Los Angeles Times Editorial Offers Strategies For Bush Administration To Follow To Create International AIDS Plan
Although President Bush has said that the AIDS pandemic "staggers the imagination and shocks the conscience," a Los Angeles Times editorial states that "urgent words do not amount to U.S. funding and action." The Times notes that Jeffrey Sachs, an adviser on AIDS to U.N. Secretary-General Kofi Annan, said that the Bush administration has "no coherent AIDS strategy." However, Deputy Assistant Secretary of State for Health and Science Jack Chow said during a conference call with journalists on Wednesday that the administration plans to ask Congress for a $5 billion increase in development aid "to those countries that demonstrate progress (in) ... government efficiency, increase investment in public goods such as clinics, hospitals or roads and provide economic opportunities for people at the grass-roots level." The editorial states, "That sounds promising, but the administration has yet to detail how it will navigate the often bitter politics of international AIDS funding." The Times then offers three "principles that can help" the administration come up with an international AIDS strategy before Bush travels to sub-Saharan Africa on Jan. 13:
- The administration should not ignore people who live in countries that have "less-than-model governments," because the U.S.'s development aid "could end up as little more than a cynical end run around" the Global Fund to Fight AIDS, Tuberculosis and Malaria, which works to combat infectious disease "in the regions that need help most, whether or not their governments epitomize modern democratic ideals."

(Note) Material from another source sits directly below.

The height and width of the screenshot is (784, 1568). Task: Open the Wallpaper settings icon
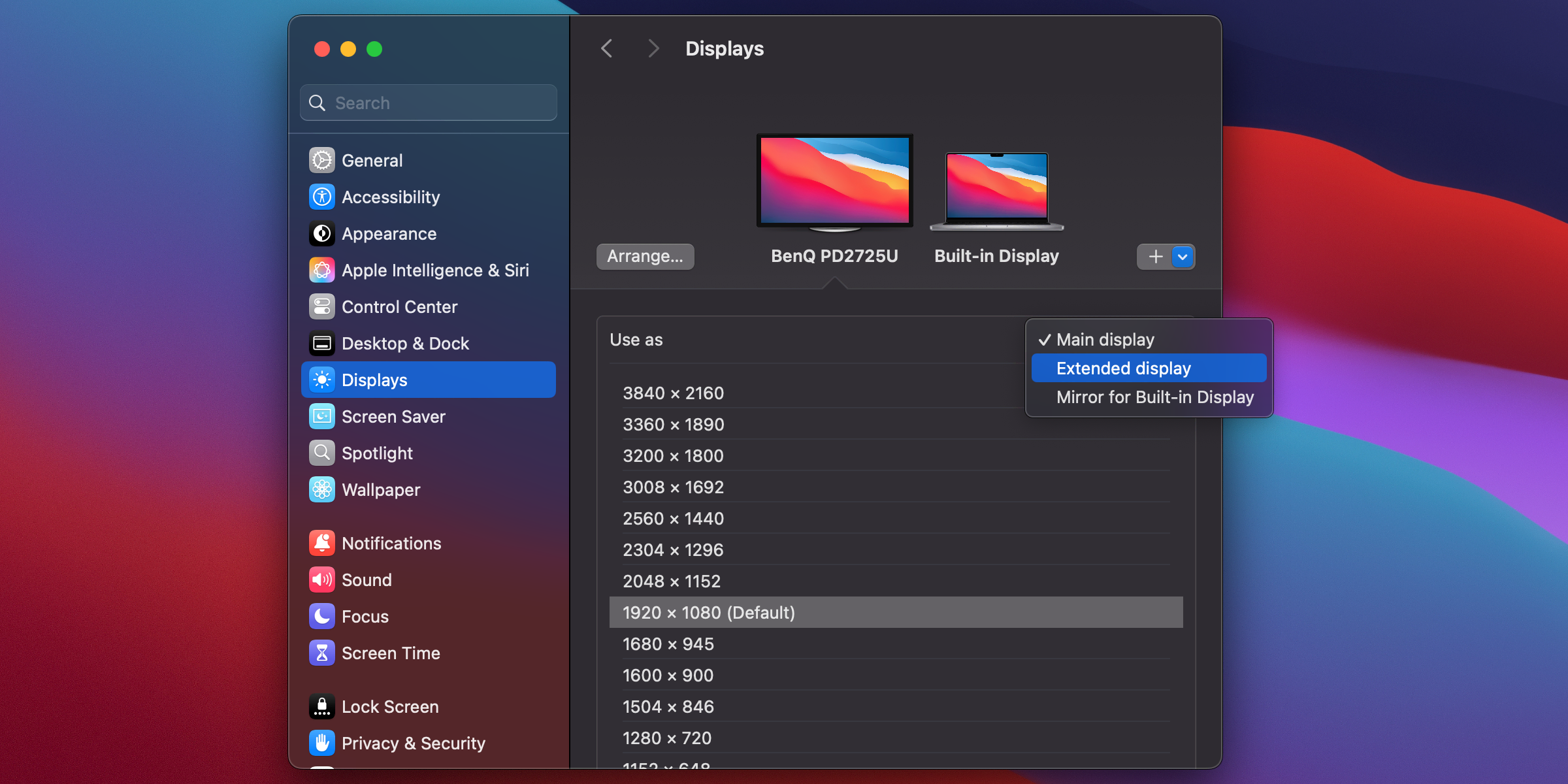tap(322, 489)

- The United States should increase its spending in the fight against AIDS. Currently, the government's contribution of $800 million annually is the smallest of any wealthy nation based on percentage of gross domestic product.
- The administration should urge drug companies to allow developing nations to make and import cheaper, generic versions of patented drugs to treat HIV/AIDS, TB, malaria and other "epidemics of similar gravity," the Times writes. In addition, the government should reject pressure from "anti-trade activists."